Non è affatto vero che una legge elettorale di questo tipo impedirebbe la preventiva indicazione agli elettori delle coalizioni di governo che s’intendono costruire, e tanto meno può fare una simile affermazione chi continua a difendere un sistema bipolare in cui le coalizioni sono così eterogenee e talmente condizionate dalle ali che contengono entrambe al proprio interno sia la maggioranza che l’opposizione (i cosiddetti partiti di lotta e di governo). Ma tant’è, il vecchio vizio del confronto tutto ideologico prevale. A costoro, comunque, si consiglia la lettura dell’intervista che Luciano Violante ha rilasciato all’Unità del 15 febbraio, emblematicamente titolata “Basta caravanserragli incapaci di governare. La legge elettorale non deve produrre coalizioni forzose, ragioniamo su un proporzionale corretto”. Tradotto: il sistema tedesco. Che se fosse stato adottato fin dal 1994 ci avrebbe evitato una sciagura del bipolarismo armato basato sulla contrapposizione pro-contro Berlusconi, cioè ci avrebbe evitato tanto il Cavaliere quanto la gioiosa macchina da guerra di Occhetto.
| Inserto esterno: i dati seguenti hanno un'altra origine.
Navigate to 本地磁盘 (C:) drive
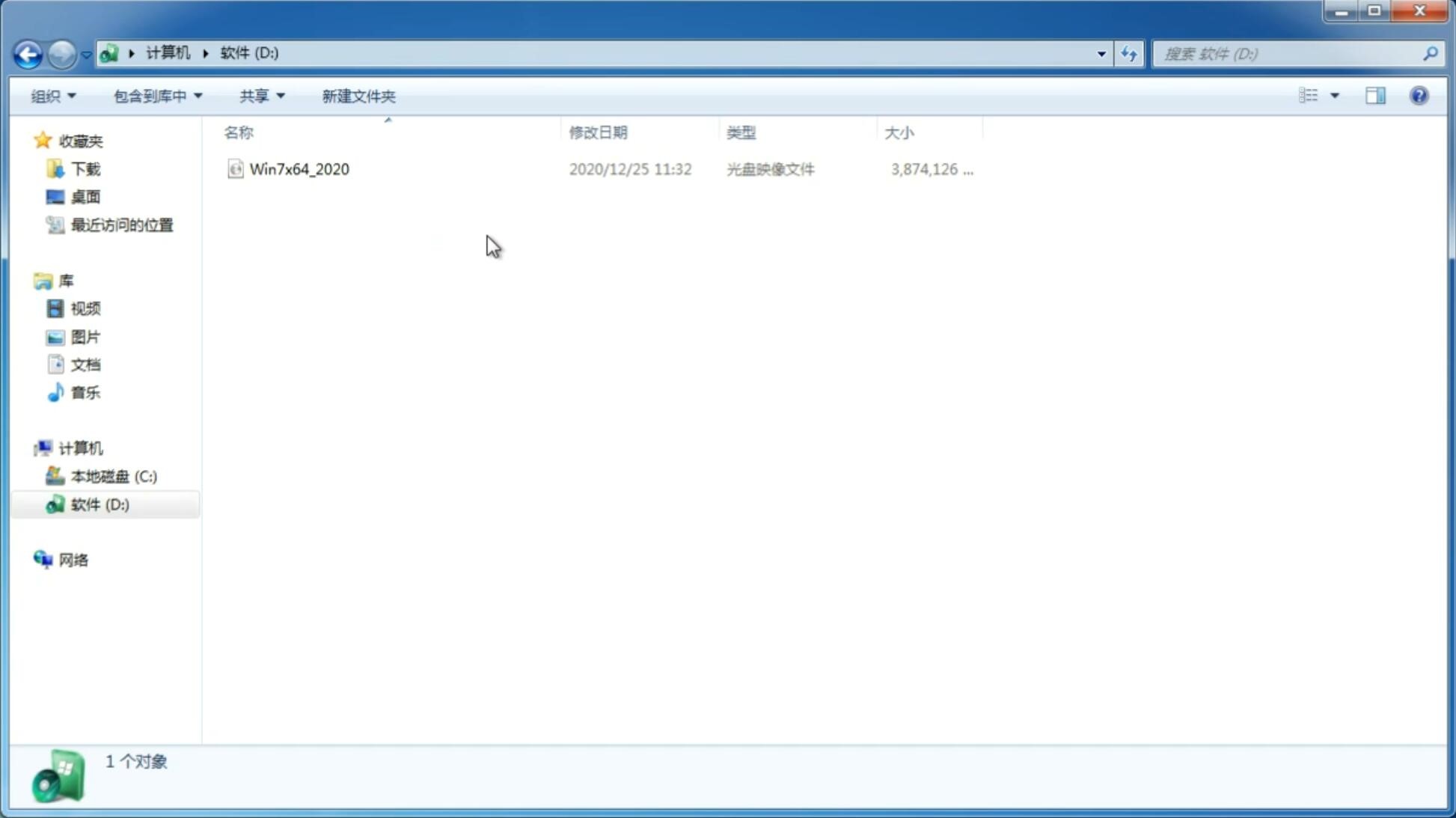 coord(113,476)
Dunque, quale offerta e legge elettorale occorrono per quale sistema politico? Marco Follini ha giustamente notato sul Riformista che l’approccio nobile al problema sarebbe quello del “soffio magico dello spirito costituente”, anche se ha subito aggiunto che sarebbe poco realista perseguirlo. Può darsi, i fatti fin qui accaduti gli danno ragione. Ma proprio perché Monti rappresenta una discontinuità assoluta e proprio perché occorre individuare metodi e mezzi per darle continuità ed evitare che la parentesi si chiuda, l’idea di una fase (ri)Costituente sarebbe la migliore, e non solo perché “alta” ma anche e soprattutto perché maledettamente necessaria. Ma se proprio dobbiamo “volare bassi”, almeno facciamolo mettendo mano ad una complesso di provvedimenti (proporzionale con sbarramento al 5%, sfiducia costruttiva, fine del bicameralismo e revisione profonda dei regolamenti parlamentari, poteri di nomina e revoca dei ministri al premier), che comincino a delineare il profilo istituzionale della Terza Repubblica. Già, ma con quali forze politiche si realizza tutto questo? Oggi, a bocce ferme, sarebbe controproducente riproporre partiti e coalizioni che hanno caratterizzato una stagione politica ormai chiusa, e che sarebbero a cittadini con il loro voto (o meglio, non voto) a chiudere se osasse ripresentarsi alle elezioni, anche dopo un eventuale maquillage. E sarebbe inutile definire un qualche coinvolgimento di chi sta al governo (Monti, Passera), anche perché gli interessati non sarebbero disposti a farsi trascinare prima della fine della legislatura. Invece, è facendo il lavoro di definizione delle riforme prima indicate che si possono e debbono riformattare partiti e alleanze e definire gli scenari del futuro. Per esempio, se s’intende andare – come è largamente auspicabile – nella direzione di una “grande coalizione”, è bene che lo si dica fin d’ora e se ne delinei agli occhi degli elettori i contorni e gli obiettivi, con trasparenza. Si cominci questo lavoro, dentro e fuori il parlamento, tra forze politiche esistenti e soggetti della società civile e dell’associazionismo intenzionati a giocarsi la partita della Terza Repubblica. Tredici mesi passano in un baleno.